Work to complete: Using the data below, work out how many lines contain the word "computer", then state that number without comment.

Data supplied:
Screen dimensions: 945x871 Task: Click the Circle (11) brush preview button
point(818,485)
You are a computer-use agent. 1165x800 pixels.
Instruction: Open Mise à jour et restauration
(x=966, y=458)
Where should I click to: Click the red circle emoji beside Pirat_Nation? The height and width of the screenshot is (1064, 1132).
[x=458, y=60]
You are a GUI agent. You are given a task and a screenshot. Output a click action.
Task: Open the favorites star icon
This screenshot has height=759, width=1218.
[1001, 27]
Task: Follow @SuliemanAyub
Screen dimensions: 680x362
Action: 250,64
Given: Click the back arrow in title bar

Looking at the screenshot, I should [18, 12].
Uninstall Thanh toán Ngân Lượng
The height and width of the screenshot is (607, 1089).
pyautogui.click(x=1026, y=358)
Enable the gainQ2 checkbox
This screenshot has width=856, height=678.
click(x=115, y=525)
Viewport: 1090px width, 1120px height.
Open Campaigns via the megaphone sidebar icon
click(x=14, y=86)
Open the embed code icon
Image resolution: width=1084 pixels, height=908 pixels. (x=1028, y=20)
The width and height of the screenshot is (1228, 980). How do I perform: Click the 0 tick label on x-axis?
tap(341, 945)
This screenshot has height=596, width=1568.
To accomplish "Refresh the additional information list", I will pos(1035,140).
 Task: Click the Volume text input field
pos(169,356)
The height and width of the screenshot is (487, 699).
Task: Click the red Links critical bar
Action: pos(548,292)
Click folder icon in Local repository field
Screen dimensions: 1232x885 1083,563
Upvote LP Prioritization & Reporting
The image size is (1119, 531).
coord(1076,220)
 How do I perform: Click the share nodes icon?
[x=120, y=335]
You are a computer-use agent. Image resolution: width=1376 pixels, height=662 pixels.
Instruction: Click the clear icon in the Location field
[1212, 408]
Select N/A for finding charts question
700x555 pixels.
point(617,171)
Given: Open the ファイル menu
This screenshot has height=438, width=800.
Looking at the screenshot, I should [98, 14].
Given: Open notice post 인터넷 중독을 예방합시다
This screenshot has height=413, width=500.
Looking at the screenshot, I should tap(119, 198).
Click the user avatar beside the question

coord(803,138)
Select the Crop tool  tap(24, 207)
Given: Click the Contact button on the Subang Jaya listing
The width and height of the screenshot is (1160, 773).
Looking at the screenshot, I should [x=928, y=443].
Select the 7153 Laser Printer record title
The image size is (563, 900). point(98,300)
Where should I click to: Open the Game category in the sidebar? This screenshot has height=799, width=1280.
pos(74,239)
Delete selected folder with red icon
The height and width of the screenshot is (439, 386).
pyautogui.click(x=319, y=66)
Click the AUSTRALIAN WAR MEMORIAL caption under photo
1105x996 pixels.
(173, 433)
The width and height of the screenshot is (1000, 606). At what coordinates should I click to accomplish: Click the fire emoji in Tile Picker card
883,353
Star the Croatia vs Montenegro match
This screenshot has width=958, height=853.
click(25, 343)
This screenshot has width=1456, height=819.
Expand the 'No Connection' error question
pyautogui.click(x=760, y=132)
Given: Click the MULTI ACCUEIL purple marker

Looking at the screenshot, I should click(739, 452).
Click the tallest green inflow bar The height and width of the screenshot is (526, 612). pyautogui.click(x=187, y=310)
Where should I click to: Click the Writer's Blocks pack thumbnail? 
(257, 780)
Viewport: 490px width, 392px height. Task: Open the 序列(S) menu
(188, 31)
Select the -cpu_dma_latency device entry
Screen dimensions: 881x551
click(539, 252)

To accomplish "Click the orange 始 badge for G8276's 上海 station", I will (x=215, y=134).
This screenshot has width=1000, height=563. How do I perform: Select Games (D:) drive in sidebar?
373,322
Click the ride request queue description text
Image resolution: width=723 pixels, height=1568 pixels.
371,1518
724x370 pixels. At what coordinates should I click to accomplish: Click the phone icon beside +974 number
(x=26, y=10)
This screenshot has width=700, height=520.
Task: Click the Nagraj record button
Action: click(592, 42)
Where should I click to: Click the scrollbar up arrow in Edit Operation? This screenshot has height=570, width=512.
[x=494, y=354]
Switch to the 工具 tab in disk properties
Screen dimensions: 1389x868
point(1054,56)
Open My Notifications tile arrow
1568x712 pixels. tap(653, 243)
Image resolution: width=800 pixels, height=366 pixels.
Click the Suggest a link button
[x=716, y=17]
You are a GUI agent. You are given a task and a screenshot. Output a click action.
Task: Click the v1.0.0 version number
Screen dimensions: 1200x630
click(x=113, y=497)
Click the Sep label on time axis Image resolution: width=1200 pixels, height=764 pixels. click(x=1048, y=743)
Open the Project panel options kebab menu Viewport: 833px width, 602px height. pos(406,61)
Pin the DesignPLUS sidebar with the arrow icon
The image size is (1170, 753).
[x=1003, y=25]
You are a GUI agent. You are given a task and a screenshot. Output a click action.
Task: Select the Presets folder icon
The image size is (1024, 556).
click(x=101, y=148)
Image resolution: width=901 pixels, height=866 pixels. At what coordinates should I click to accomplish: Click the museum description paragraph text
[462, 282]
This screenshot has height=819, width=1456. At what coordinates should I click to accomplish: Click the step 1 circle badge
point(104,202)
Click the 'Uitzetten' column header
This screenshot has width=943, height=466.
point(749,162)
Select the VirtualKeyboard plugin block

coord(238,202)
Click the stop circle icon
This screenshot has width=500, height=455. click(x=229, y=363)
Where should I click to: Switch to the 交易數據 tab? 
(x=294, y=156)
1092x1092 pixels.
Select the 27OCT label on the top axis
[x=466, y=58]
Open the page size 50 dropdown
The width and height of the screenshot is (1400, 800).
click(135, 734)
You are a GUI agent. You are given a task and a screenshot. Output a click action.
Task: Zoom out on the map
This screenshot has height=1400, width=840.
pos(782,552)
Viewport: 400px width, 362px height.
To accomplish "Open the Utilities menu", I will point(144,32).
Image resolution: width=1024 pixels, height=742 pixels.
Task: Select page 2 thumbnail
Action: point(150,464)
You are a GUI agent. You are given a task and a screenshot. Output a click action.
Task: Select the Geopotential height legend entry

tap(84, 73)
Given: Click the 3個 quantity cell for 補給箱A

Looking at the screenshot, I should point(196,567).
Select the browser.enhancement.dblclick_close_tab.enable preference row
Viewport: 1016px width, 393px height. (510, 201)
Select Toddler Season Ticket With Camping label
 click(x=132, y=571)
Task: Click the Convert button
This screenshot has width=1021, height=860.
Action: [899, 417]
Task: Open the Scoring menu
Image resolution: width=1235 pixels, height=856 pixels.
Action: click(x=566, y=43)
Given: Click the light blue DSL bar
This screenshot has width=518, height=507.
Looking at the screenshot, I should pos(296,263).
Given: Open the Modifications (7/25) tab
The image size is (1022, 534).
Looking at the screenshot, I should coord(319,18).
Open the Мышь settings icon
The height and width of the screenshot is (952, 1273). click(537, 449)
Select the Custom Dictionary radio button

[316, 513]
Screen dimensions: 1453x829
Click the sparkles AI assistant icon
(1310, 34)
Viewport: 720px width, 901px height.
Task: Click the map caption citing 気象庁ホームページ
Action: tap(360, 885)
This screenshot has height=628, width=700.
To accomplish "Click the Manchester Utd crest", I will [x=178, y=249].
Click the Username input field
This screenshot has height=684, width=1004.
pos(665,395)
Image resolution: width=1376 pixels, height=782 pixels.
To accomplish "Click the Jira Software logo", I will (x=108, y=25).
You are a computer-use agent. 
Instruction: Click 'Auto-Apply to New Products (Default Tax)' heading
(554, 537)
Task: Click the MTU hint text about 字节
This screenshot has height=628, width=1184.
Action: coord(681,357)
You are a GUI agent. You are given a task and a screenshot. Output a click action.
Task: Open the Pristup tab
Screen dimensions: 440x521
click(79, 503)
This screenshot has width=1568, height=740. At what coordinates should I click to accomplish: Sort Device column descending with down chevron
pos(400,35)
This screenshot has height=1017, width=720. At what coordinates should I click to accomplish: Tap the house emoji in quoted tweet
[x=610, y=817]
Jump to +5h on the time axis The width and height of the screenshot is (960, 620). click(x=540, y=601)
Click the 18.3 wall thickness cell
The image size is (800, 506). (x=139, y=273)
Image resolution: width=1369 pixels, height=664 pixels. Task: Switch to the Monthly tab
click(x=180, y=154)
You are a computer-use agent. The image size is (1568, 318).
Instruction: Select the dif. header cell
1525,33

Response below: 4